> **ASSIGNMENT 1**
Answer the following questions using the biography and talk abstract below:
(a) From which university did Xueqin Wang receive his Ph.D. degree, and in what year?
(b) Since what year has he been a member of the Steering Committee for Statistics Education, Ministry of Education?
(c) Which two theorems does the abstract say are proved for metric distribution functions in metric spaces?
> **ASSIGNMENT 2**
List every publication for which the biography and talk abstract below state that Xueqin Wang serves as an associate editor.

> **DOCUMENT EXTRACT**

Biography:  Xueqin Wang (Chinese: 王学钦) is a professor of Statistics at the Department of Statistics and Finance, School of Management, University of Science and Technology of China (USTC). He received his bachelor’s degree in mathematics from Nankai University and a Ph.D. degree in statistics from Binghamton University in 1997 and 2003. He has been a member of the Steering Committee for Statistics Education, Ministry of Education since 2013. He serves as an associate editor of the Journal of the American Statistical Association - Applications and Case Studies, an associate editor of the Canadian Journal of Statistics, and an associate editor of Statistics and Its Interface. He also serves as an associate editor of Lecture Notes: Data Science, Statistics and Probability, Higher Education Press. He published over 80 research articles and monographs in theory and applications of statistical methods and several biomedical research areas, including epidemiology, genetics, and mental health. He is interested in Statistical theory and methods in statistical machine learning, biostatistics, social science with particular skills in high-dimensional statistics, non-Euclidean data analysis, Gaussian random field regression analysis, among other areas.， 

Title: Metric distribution function

Abstract: Statistical inference aims to use observed samples to learn the unknown properties of a population. It has become an integral step in scientific reasoning. A building block of nonparametric statistical inference is distribution function. The distribution function and samples are connected to form a directed closed loop by the correspondence theorem in measure theory and the Glivenko-Cantelli and Donsker properties in statistics, and this connection creates a paradigm for statistical inference. However, existing distribution functions are defined in Euclidean spaces. Those distribution functions are no longer convenient to use or applicable in characterizing the rapidly evolving data objects of complex nature. Thus, it is imperative to develop the concept of the distribution function in a more general space to meet emerging needs. Note that the linearity allows us to use hypercubes to define the distribution function in a Euclidean space, but without the linearity in a metric space, we must work with the metric to investigate the probability measure. We introduce a class of novel quasi-distribution functions, or metric distribution functions, for metric space-valued random objects.  We investigate the randomness of the data by the distribution of metric between random object and a fixed location. Working with the distribution of the metric in defining a probability measure is particularly challenging. We overcome this challenge to prove the correspondence theorem and the Glivenko-Cantelli theorem for metric distribution functions in metric spaces that lie the foundation for conducting rational statistical inference for metric space-valued data. Based on metric distribution function, we develop statistical methods for homogeneity test, mutual independence test, and hierarchical clustering for non-Euclidean random objects, and present comprehensive empirical evidence to support the performance of our proposed methods.

> **LISTED RECORDS**
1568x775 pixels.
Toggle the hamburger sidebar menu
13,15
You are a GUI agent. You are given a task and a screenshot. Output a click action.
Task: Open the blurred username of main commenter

> **EXERCISE SOLUTION 1**
(a) Binghamton University, in 2003.
(b) Since 2013.
(c) The correspondence theorem and the Glivenko-Cantelli theorem.

> **EXERCISE SOLUTION 2**
- Journal of the American Statistical Association - Applications and Case Studies
- Canadian Journal of Statistics
- Statistics and Its Interface
- Lecture Notes: Data Science, Statistics and Probability, Higher Education Press